Written byShalini Ojha ·
Now, an Indian Express report has revealed that the ill-fated building was once just a two-room structure.
As years passed, the owner built more floors, setting the stage for the tragedy.
Here's what we know so far.
The building, Sahaj Tandoori Dhaba, was operational since 2010. Located at Runan Ghoro village, it housed a guesthouse and a dhaba.
Reportedly, jawans belonging to the Dagshai cantonment had just entered for lunch when suddenly the floor housing the dhaba started shaking.
Before anyone could realize what happened, the building fell like a house of cards.
The owner's wife was among those who died.
Apparently, the building's top floor had four rooms, and in two of them, owner Balbir Singh alias Sahil lived with his family.
The eating joint operated from the lower portion. He also built two-three rooms below the eating joint.
If locals are to be believed, the structure came down because Singh kept constructing floors on the same foundation which could only sustain two rooms.
"Singh had recently rented out the lower portion of the building to a Patiala resident on lease period of 11 months. There was nothing unusual. We have seen here so many triple-story buildings being constructed overnight. We did not expect this tragedy," a local said.
However, Singh had a different story to tell. He said there was nothing illegal about the construction and he was getting the job done at a slow pace.
He revealed he bought the land for commercial and residential purposes in 2010.
"If the building was weak, do you think I would have been staying with my entire family on the top floor," he asked.
After the tragedy, Singh was booked under IPC Section 336 (act endangering life or personal safety of others) and 304A (causing death due to negligence).
However, he feels he isn't responsible for it.
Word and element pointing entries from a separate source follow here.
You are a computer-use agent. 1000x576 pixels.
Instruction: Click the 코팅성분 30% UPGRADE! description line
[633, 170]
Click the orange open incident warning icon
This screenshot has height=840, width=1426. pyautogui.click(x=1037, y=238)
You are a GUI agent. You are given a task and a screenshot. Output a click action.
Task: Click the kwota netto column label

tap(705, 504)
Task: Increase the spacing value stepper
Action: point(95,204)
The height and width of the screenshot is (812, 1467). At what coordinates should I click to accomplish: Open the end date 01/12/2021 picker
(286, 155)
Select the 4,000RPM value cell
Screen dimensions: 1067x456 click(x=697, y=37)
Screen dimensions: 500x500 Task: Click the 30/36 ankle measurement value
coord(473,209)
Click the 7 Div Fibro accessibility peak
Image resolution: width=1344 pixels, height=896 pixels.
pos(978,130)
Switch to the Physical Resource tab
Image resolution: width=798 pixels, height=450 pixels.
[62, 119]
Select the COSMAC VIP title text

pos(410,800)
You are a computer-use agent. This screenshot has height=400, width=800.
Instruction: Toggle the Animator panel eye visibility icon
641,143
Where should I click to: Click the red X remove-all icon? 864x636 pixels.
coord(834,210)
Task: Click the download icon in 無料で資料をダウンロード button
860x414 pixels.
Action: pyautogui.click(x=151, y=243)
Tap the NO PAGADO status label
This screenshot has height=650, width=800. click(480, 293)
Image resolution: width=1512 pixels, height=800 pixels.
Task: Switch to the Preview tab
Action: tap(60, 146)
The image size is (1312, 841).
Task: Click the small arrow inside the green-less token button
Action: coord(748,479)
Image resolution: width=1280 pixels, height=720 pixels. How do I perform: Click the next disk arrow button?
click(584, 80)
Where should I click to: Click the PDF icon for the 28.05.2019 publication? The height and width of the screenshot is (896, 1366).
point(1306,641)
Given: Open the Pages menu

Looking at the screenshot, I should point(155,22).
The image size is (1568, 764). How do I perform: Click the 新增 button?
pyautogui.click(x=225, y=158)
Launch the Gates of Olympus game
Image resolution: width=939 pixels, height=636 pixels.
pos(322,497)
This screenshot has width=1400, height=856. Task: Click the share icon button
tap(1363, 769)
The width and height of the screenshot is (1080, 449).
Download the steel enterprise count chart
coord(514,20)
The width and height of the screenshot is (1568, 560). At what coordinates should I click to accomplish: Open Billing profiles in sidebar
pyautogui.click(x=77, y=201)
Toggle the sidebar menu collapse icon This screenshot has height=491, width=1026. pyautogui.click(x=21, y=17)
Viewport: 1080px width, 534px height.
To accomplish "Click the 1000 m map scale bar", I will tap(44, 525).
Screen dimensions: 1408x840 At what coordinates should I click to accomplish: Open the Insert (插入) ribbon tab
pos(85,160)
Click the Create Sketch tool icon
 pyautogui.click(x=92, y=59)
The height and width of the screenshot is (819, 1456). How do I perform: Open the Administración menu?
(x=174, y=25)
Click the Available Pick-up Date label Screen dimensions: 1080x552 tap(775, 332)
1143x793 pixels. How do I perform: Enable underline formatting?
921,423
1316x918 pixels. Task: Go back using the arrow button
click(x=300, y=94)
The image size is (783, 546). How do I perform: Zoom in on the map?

According to Singh, a construction which was happening close to his building is to be blamed. He said heavy equipment was being used for construction which affected his building's foundation.
"Heavy machines, including JCB and trucks, used to pass by my building. I am sure the heavy vehicles made an adverse impact on the slope and the recent heavy rain weakened the foundations of my building," Singh told the daily.
Meanwhile, local tehsildar (revenue officer) Gurmeet Negi, said the building was nestled in the rural area, hence, didn't come in the jurisdiction of Municipal Council.
"We will have to see if Balbir Singh informed about the construction of his eating joint along with rooms, which was being rented out to people for short stays, to the state tourism department," Negi added.
"Things have changed over the years. People from the other states come here and run their businesses, especially in hotel and tourism industry, without following any rules. This tragedy should be an eye-opener for the state government," Aruna Jaiswal, who runs Misty Meadows Resort, said.